Vamptopia

I'm incomplete

I laid on the bed the entire time since I became prisoner in my own home, they tried to feed me real food but taste like dirt to me now, I craved blood, most of all I craved Gerard.
I felt so incomplete without him with me even near me. Pixie was in training to be a vampire slayer and priests came to my room to try to change me back, but they failed miserably. Most of the time I was messing with the lock on the balcony door getting weaker and more insane by the hour. I could see the vampires circling near my window looking up as if they were plotting, though I didn't see Gerard, I did hear him in my head singing, but the songs were sad ones, like he was in pain the same pain I was feeling.

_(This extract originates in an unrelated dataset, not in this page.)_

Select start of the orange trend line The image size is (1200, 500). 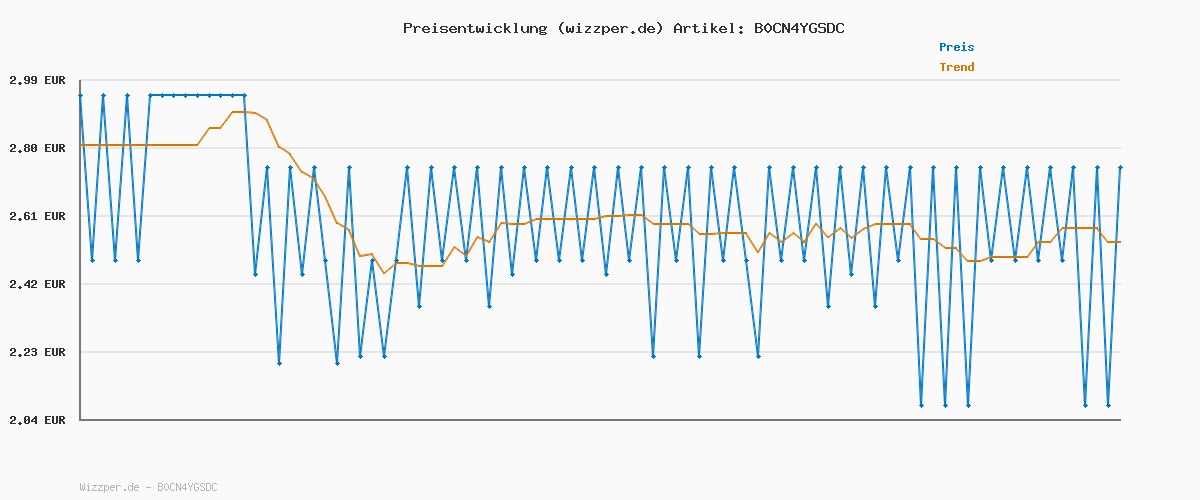(81, 145)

"She isn't her best" one of the priests said to my mom, I developed good hearing since the change. "Her fangs are getting stronger by the minute and she's resistant to everything."

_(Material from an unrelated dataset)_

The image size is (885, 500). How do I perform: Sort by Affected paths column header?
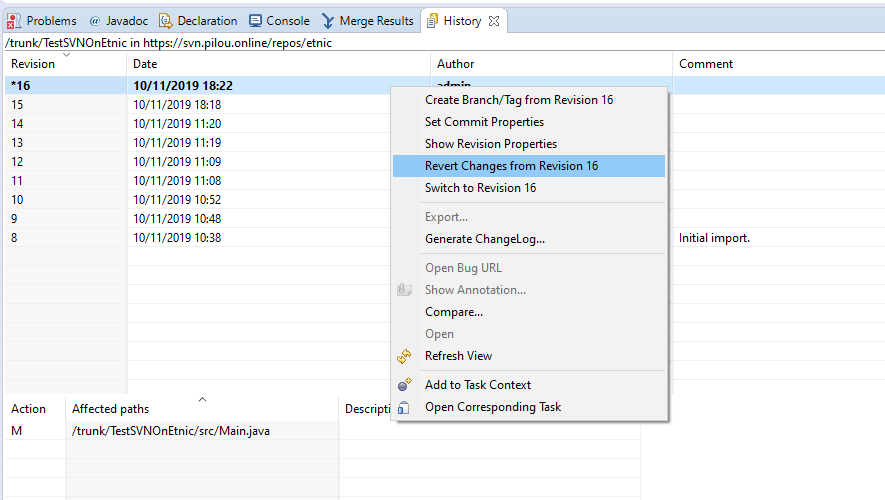click(110, 409)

I heard my mom say "what is there to do?"

The priest simply said "we just have to pray to the Duff goddess" and I thought I would gag. Everyone around me looked to me like a good dinner, but I kept self control. But I was on the verge of destruction, mom opened the balcony door and saw my chance, I ran out screaming as they pulled me out and tied me onto the bed, they weren't just hurting me physically, the voices in my head were screaming in agony and I wanted to die, but it was difficult to do, but if I don't feed or be with my creator soon, I might as well be dead.